Single by Roy Wood

from the album Boulders
- B-side: "Songs of Praise"
- Released: 11 August 1973
- Genre: Baroque pop
- Length: 4:09
- Label: Harvest Records (HAR 5074)
- Songwriter: Roy Wood
- Producer: Roy Wood

Roy Wood singles chronology
| "When Gran'ma Plays the Banjo" (1972) | "Dear Elaine" (1973) | "Forever" (1973) |

= Dear Elaine =

"Dear Elaine" is a song written and produced by Roy Wood. It was first released on Wood's July 1973 debut solo album, Boulders, before being issued as a single on 11 August 1973. Wood played all of the musical instruments on the recording, as well as supplying lead and multi-tracked backing vocals. The song was globally published by Essex Music International, Inc. (ASCAP).

The track reached number 18 in the UK Singles Chart. The single remained in the UK chart for eight weeks.

"Dear Elaine" was a "semi-classical" experimental pop song reminiscent of Pink Floyd and Queen. It featured a slow tempo, with Wood singing with acoustic guitar, French horns and bass, alongside sporadic usage of Wood's multitracked choir.

In 1994, Wood stated, "Even though we didn't actually record it as the Move, I had already written "Dear Elaine", which I subsequently put on the Boulders solo album. I thought that was probably the best song I'd written at that time".

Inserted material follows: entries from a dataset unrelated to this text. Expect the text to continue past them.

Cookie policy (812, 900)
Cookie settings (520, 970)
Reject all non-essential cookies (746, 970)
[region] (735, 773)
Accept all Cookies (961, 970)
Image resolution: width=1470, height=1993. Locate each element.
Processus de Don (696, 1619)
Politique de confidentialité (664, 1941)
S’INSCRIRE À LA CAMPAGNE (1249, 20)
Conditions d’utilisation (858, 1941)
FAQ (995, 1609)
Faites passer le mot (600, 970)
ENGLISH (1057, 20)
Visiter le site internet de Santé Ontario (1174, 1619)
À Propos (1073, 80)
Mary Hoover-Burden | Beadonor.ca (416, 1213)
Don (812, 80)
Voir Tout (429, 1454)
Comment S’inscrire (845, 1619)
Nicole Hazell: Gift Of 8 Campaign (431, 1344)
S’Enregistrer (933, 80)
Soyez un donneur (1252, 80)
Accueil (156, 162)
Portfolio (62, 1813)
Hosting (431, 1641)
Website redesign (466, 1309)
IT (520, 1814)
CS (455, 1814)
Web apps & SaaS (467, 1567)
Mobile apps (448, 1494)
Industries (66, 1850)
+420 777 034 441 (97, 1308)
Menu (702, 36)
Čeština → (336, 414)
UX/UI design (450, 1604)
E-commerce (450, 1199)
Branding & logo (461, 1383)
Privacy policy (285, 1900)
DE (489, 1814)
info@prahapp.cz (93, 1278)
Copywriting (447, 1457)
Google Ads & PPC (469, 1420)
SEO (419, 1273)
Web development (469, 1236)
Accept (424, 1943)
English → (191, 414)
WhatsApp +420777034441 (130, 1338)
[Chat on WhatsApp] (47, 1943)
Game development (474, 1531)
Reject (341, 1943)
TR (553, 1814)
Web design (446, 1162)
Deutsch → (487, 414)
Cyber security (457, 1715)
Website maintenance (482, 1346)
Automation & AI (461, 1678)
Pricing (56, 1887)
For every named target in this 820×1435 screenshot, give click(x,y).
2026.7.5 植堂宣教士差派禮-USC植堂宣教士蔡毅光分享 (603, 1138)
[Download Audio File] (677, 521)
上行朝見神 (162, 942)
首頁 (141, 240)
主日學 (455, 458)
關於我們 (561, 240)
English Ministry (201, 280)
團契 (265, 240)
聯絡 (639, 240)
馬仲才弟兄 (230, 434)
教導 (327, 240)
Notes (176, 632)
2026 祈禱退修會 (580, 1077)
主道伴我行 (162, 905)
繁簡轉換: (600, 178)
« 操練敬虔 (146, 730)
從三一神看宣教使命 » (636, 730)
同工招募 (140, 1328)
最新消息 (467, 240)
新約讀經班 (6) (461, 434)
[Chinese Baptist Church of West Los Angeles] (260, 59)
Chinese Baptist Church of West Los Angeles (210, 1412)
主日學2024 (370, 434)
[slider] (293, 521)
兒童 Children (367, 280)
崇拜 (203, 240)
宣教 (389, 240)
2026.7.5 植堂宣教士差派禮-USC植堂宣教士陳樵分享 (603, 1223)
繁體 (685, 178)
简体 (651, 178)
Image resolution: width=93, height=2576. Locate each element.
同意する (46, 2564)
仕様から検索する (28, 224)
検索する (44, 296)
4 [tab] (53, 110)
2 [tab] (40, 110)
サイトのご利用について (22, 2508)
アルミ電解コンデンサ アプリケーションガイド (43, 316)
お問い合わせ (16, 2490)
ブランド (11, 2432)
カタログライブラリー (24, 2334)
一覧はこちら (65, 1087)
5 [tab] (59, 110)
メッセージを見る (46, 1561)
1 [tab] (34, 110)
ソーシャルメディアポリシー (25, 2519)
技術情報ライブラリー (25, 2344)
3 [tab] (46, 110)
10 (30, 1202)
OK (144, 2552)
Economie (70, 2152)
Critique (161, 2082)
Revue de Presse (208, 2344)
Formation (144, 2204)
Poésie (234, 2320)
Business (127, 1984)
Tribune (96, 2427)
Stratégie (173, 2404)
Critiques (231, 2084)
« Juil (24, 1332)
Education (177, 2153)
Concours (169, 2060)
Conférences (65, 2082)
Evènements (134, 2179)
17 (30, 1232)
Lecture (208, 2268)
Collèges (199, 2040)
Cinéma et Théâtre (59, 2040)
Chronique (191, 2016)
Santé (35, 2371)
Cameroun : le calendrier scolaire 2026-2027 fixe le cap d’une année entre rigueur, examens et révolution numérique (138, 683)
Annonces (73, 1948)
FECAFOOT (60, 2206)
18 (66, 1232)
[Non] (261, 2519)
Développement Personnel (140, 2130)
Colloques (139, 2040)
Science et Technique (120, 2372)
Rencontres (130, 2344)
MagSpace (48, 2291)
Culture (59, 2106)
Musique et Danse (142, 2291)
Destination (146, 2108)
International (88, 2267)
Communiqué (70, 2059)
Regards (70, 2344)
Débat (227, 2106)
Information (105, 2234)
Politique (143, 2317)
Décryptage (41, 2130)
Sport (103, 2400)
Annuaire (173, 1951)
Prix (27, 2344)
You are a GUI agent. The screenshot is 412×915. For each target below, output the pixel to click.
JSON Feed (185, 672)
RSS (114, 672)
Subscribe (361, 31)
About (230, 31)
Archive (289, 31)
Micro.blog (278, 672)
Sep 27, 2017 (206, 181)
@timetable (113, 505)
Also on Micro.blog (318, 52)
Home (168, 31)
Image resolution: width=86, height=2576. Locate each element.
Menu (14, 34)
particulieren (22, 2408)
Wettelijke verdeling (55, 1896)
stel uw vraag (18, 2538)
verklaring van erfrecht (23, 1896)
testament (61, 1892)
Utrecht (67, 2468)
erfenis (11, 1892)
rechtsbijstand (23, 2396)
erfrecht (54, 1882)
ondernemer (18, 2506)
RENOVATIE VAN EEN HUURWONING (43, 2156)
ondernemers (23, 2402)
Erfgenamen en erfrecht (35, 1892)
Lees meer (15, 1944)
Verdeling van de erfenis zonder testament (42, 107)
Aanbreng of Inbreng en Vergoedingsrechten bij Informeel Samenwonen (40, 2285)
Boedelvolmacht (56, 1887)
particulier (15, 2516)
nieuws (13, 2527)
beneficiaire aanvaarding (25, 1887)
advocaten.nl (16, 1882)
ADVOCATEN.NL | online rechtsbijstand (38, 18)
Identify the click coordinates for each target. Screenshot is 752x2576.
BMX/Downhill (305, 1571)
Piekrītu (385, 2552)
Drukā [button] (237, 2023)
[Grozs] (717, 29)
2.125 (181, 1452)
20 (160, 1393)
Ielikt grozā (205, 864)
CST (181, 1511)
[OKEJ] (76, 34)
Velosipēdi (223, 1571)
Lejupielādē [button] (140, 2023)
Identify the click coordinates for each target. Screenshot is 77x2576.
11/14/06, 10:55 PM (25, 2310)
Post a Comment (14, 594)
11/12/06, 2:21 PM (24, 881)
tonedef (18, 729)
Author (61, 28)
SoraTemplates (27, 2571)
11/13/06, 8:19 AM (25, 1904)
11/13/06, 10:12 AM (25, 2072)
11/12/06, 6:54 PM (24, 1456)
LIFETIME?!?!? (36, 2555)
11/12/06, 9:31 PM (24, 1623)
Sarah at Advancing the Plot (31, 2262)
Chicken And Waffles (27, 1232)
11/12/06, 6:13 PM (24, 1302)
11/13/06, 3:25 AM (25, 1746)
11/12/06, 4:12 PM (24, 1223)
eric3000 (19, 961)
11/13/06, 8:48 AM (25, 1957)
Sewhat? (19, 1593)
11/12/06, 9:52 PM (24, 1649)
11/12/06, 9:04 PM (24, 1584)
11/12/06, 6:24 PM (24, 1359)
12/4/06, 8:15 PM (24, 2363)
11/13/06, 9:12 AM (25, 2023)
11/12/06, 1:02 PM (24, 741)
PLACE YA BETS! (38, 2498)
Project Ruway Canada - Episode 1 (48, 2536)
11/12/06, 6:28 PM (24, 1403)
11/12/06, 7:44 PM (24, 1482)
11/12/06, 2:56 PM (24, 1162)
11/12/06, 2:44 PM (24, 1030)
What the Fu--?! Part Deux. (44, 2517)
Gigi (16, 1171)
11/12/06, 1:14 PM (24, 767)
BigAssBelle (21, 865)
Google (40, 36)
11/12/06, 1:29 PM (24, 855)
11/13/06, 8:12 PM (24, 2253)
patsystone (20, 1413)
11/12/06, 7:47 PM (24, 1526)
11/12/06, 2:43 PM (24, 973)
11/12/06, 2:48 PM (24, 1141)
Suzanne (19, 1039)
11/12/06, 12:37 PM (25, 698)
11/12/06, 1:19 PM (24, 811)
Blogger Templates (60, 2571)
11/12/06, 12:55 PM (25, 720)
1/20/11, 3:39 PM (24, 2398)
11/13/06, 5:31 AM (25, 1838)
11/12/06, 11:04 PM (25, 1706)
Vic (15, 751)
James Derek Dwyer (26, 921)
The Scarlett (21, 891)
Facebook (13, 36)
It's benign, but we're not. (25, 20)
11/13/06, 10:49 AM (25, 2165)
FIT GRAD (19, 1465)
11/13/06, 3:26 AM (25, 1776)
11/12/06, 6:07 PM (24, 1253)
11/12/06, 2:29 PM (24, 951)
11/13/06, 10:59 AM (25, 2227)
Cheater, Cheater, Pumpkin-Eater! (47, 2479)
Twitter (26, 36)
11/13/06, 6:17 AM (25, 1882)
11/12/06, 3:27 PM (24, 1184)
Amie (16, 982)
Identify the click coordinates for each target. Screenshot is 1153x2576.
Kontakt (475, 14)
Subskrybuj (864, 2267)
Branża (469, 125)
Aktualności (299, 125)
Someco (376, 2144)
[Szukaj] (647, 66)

The track has appeared on numerous compilation albums, including Wood's own Singles (1993, Connoisseur Records). The track is still played on national radio, with BBC Radio airing it in January 2019.

==Reception==
Sounds magazine, in its July 1973 edition, described the song as "a charming, eccentric, gentle record from one of rock's real craftsmen. It may be too languid for popular success but it's a lovely record anyway. Ignore it at your peril".